Fernando Portari, o narrador meio cínico, meio filósofo de botequim, é a cereja alcoólica desse bolo sacrílego. Ele observa tudo, comenta tudo, julga nada, o que já o torna mais moderno que muito coach de espiritualidade. Com tiradas afiadas e uma voz potente, é o tipo de personagem que faria sucesso num reality show de padres em crise existencial. (Padre’s Drag Race, anota aí, Globoplay).


Visualmente, o espetáculo é uma mistura de igreja barroca com salão de baile decadente. Os figurinos de Paula Gascon são um desfile de contradições: tem tule, tem cetim, tem pano de saco enfeitado — parece o guarda-roupa de uma santa que resolveu dar um rolê em Havana. Já o cenário de Carol Gomes é tão instável quanto o moralismo do Congresso Nacional: nada se sustenta, tudo se modifica, e a plateia agradece.


A luz de Adriano Vale faz um trabalho brilhante literalmente. Ora deixa tudo exposto como um confessionário sem cortina, ora mergulha a cena num breu suspeito, tipo quando a gente tenta rezar mas o celular vibra. A iluminação aqui não perdoa ninguém. Nem os pecados, nem as rugas.


A trilha de Rescala é um espetáculo à parte. Ele mistura ópera tradicional com uma malícia sonora que faz a orquestra soar como se estivesse dando risada por dentro. E o desenho sonoro de Bruno Corrêa completa o clima: você ouve suspiros, murmúrios, gemidos… e nem sempre tem certeza se é parte da partitura ou da plateia.
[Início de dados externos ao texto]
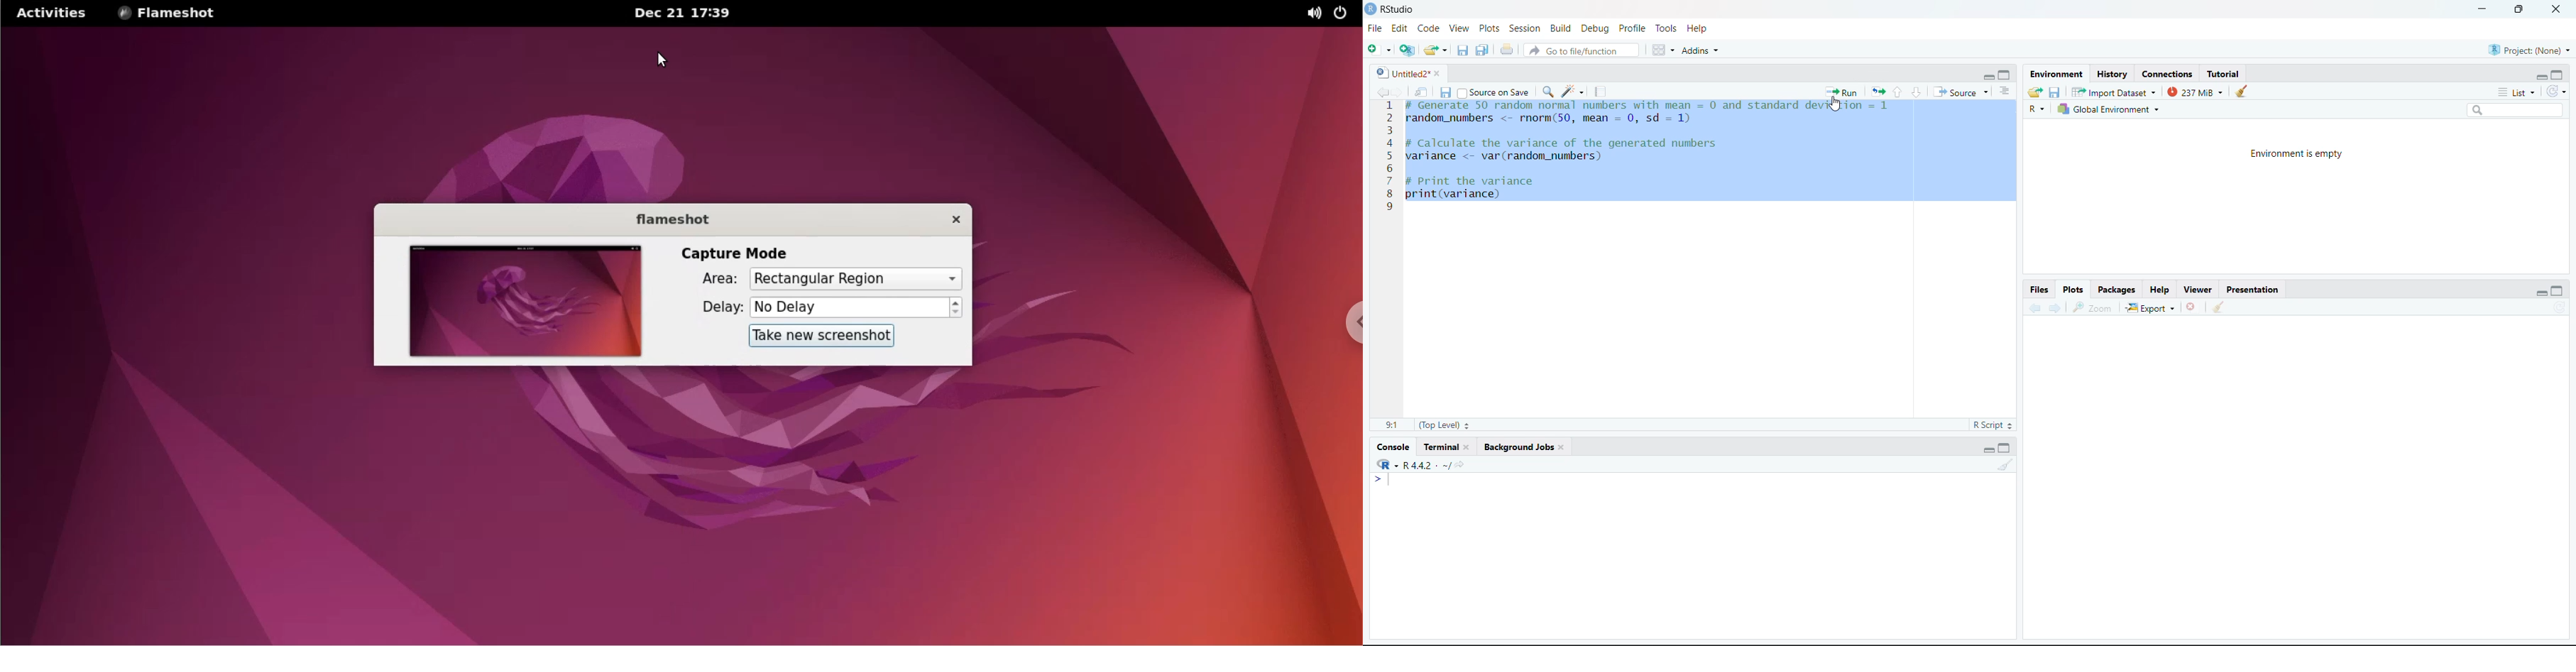  I want to click on clear, so click(2219, 306).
Hilda Furacão – A Ópera é, enfim, um musical lírico sobre desejo, hipocrisia, fé e tesão. Não é para devotos do politicamente correto. Nem para quem acha que arte precisa ser edificante. Mas é altamente recomendado para quem já se perguntou: “Será que Deus tem senso de humor?”


Spoiler: se tiver, ele adorou essa ópera.